Isabella intentaba concentrarse en lo que él le estaba explicando pero era imposible; solo podía pensar en la extraña intimidad que estaban compartiendo. Sus dedos fuertes apretando los suyos, sus brazos rozando su cintura, su aliento caliente humedeciendo su cuello y el olor de su loción que la estaba embriagando sin piedad. Matthew se movió para permitir que Isabella pudiera dar el primer golpe con su ayuda y cuando ella sintió que la tela áspera de sus vaqueros rozaba la parte posterior de sus piernas dio un respingo.

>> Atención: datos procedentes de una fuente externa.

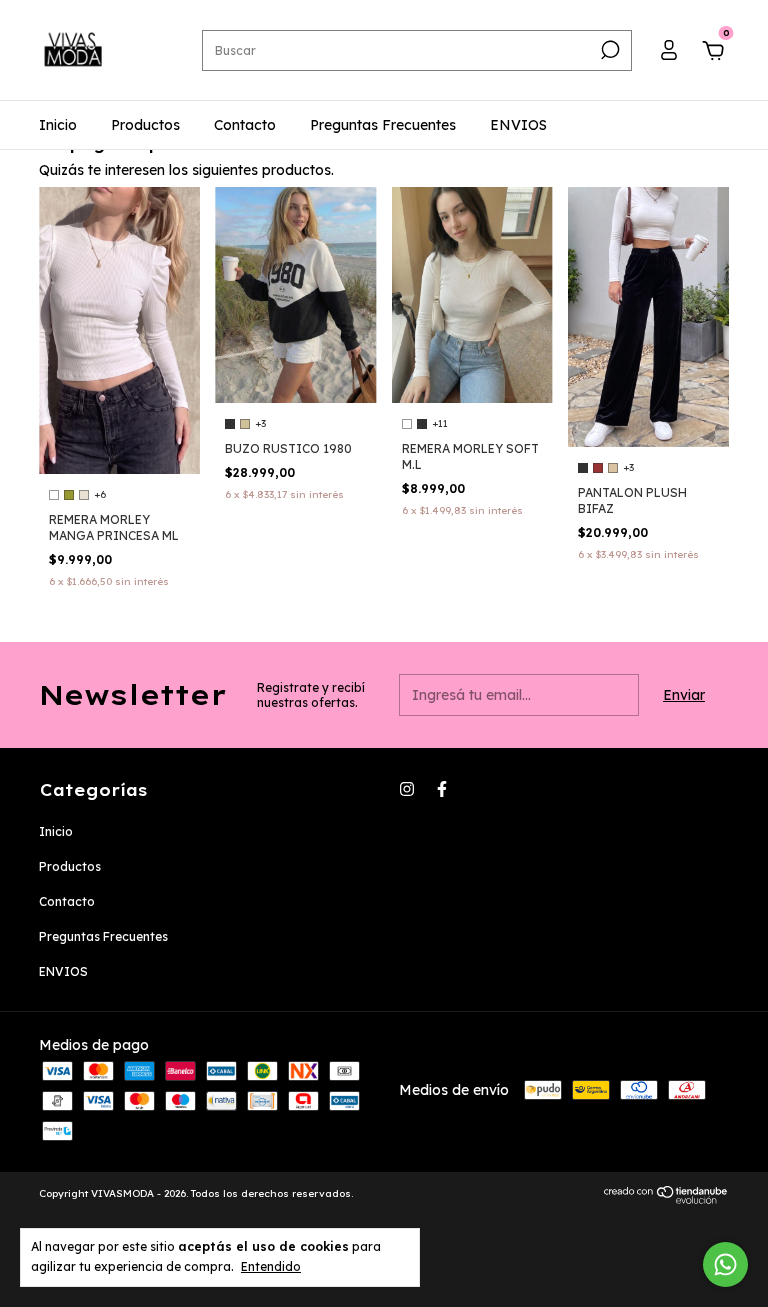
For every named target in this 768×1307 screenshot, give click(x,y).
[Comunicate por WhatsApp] (725, 1264)
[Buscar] (608, 50)
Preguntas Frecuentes (383, 125)
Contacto (245, 125)
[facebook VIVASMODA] (442, 789)
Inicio (58, 125)
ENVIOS (518, 125)
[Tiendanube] (666, 1199)
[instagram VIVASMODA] (407, 789)
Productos (145, 125)
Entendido (271, 1266)
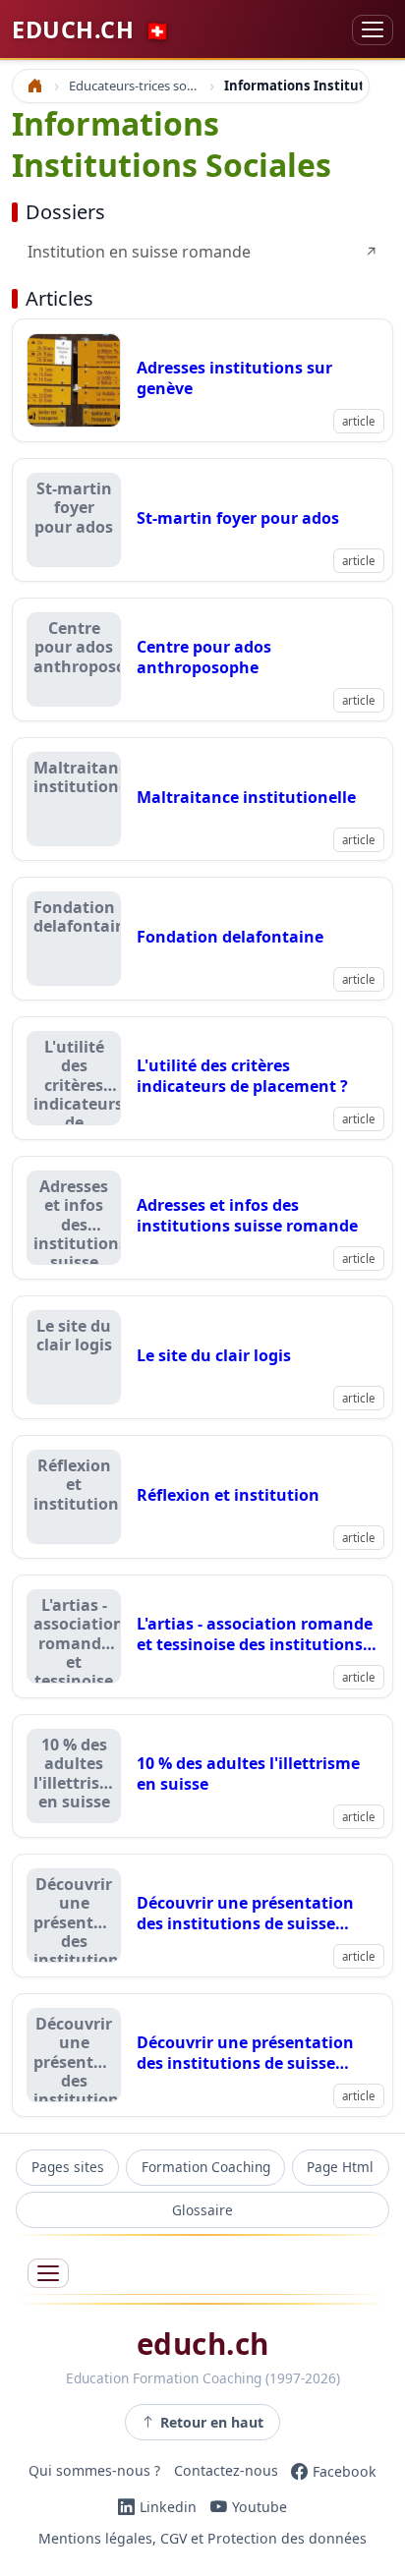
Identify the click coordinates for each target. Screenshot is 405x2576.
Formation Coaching (206, 2166)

—¿Estás lista? —susurró él a su oído.

Isabella entornó los ojos cuando sintió su voz grave tan peligrosamente cerca.

Asintió sin pronunciar palabra.

Con la ayuda de Matthew, Isabella por fin pudo asestar un buen golpe, al menos uno que dejara atrás sus dos intentos fallidos. Había logrado que una de las bolas cayera en el agujero más cercano y aquello significó un logro para ella.

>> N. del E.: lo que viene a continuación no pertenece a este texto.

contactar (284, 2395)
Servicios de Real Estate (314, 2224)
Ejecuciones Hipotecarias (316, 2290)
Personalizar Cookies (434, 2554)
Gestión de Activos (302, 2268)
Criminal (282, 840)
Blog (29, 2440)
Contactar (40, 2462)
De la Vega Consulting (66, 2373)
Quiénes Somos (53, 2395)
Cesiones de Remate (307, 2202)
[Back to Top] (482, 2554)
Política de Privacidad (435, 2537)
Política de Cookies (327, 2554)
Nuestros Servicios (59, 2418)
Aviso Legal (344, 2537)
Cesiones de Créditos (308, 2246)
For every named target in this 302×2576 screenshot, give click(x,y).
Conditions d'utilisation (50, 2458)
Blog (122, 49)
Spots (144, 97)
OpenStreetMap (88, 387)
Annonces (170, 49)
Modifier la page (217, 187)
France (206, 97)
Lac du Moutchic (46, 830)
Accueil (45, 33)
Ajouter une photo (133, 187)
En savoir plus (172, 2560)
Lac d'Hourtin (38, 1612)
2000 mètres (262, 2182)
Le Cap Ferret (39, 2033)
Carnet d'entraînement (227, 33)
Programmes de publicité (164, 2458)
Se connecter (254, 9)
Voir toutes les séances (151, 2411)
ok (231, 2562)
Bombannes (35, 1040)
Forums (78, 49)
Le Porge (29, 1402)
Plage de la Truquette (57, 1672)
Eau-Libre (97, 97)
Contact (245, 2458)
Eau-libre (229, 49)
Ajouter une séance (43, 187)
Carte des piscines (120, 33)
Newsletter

Una sonrisa de orgullo iluminó su rostro y no fue capaz de reprimir el impulso de girarse y mirar a Matthew.

Él también sonreía y por primera vez un atisbo de complicidad los sorprendió. Entonces sus ojos se encontraron y se quedaron en silencio un momento. Ninguno de los dos se atrevió a decir nada, como si una palabra pudiese romper la magia que los rodeaba.

Matthew seguía pegado a ella, no había espacio entre sus cuerpos y sus brazos seguían sujetando los suyos. Él la obligó a soltar el taco y la giró lentamente. Isabella se sintió atrapada entre el cuerpo poderoso de Matthew y la mesa de billar; pero enseguida comprendió que había algo mucho peor para ella: sentirse atrapada por sus propios deseos. Se estremeció bajo la mirada penetrante de Matthew; sentía que podía invadir los rincones más recónditos de su mente; era como si él pudiera comprender lo que pasaba dentro de ella, algo que ni ella misma alcanzaba todavía a descubrir.

Isabella pudo sentir la respiración contenida en su pecho cuando él colocó ambas manos en su cintura. Su piel ardía debajo de la ropa y descubrió que, cuando sus manos se apoyaron con timidez en su pecho, la piel tostada de Matthew también ardía debajo de las yemas de sus dedos.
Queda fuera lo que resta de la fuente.